Excerpt
□ □ □ □ □ □ □
Jacopo da Ponte (called Jacopo Bassano);
Francesco da Ponte (called Francesco Bassano)

The Departure of Abraham for Canaan, c. 1570-71
oil on canvas
191 x 257 cm
Gift of Michal and Renata Hornstein, Montreal, 1997, in honour of Shirley L. Thomson

This grandiose, late-Renaissance painting is a collaborative work by the most prominent members of a dynasty of painters who came from the town of Bassano del Grappa on the Venetian mainland. In his maturity, Jacopo Bassano began to paint genre pictures with Old Testament subjects of migration, which proved immensely popular in a society that had been forced to adapt from being a maritime power to becoming an agrarian one. Hitherto such subjects had been rare in Italian painting, although they figure in the 13th-century mosaics in the atrium of St. Mark's. The fact that Venice was an early centre of publishing would also have favoured interest in such subjects, possibly encouraged by such publications as Pietro Aretino's translation into Italian of the Book of Genesis, current editions of Virgil's Georgics, and the poem Arcadia by the contemporary humanist Sannazzaro, which favoured the development of a pastoral landscape tradition in the Veneto.

The animals and objects featured so prominently - the flock of sheep, spotted hunting dog, copper pots, Turkish ceramics, and striped fabrics - would all have been familiar sights to the artist and his audience. As the demand for such scenes grew, Jacopo involved members of his family in their production, and by 1570 it would appear that he entrusted his son Francesco to lay in the composition. Evidence of Jacopo's hand can be found in the brilliant and deft touches of colour in the iridescent pink and pale blue drapery of the woman on the left, the vibrant copper tones of pots in the foreground, and the figures of Abraham immediately behind and God above.
□ □ □ □ □ □ □
Data for analysis
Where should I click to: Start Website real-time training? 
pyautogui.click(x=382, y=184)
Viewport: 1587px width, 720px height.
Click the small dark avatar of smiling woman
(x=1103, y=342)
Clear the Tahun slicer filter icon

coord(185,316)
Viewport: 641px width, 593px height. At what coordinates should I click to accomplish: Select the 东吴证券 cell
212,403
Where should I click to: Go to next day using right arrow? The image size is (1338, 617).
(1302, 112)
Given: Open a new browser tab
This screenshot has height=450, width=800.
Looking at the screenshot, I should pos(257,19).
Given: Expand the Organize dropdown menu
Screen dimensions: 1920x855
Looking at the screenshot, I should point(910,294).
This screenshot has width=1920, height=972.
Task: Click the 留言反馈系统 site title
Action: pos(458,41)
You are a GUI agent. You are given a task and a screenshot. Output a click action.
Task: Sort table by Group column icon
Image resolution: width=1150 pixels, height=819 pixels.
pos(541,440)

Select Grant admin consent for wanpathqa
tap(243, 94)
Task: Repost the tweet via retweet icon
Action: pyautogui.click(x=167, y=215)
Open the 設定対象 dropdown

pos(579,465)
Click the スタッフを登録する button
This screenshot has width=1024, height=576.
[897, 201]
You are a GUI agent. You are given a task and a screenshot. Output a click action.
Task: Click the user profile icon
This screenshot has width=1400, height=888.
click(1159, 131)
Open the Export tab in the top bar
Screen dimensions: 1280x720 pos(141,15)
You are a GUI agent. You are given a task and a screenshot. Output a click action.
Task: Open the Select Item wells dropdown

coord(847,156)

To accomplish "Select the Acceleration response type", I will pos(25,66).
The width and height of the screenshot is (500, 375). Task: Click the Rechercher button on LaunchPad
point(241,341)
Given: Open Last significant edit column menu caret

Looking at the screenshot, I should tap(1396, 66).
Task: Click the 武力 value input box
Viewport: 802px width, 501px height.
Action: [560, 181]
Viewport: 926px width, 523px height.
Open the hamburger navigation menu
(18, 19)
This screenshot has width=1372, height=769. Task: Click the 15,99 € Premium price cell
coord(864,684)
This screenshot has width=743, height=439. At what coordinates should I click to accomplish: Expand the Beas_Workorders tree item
□ □ □ □ □ □ □
Task requirements
Copy out the stretch of the painting text from "The animals and" through "and God above." word for word. Work only from the painting text and not from the rows.

Result for this task
The animals and objects featured so prominently - the flock of sheep, spotted hunting dog, copper pots, Turkish ceramics, and striped fabrics - would all have been familiar sights to the artist and his audience. As the demand for such scenes grew, Jacopo involved members of his family in their production, and by 1570 it would appear that he entrusted his son Francesco to lay in the composition. Evidence of Jacopo's hand can be found in the brilliant and deft touches of colour in the iridescent pink and pale blue drapery of the woman on the left, the vibrant copper tones of pots in the foreground, and the figures of Abraham immediately behind and God above.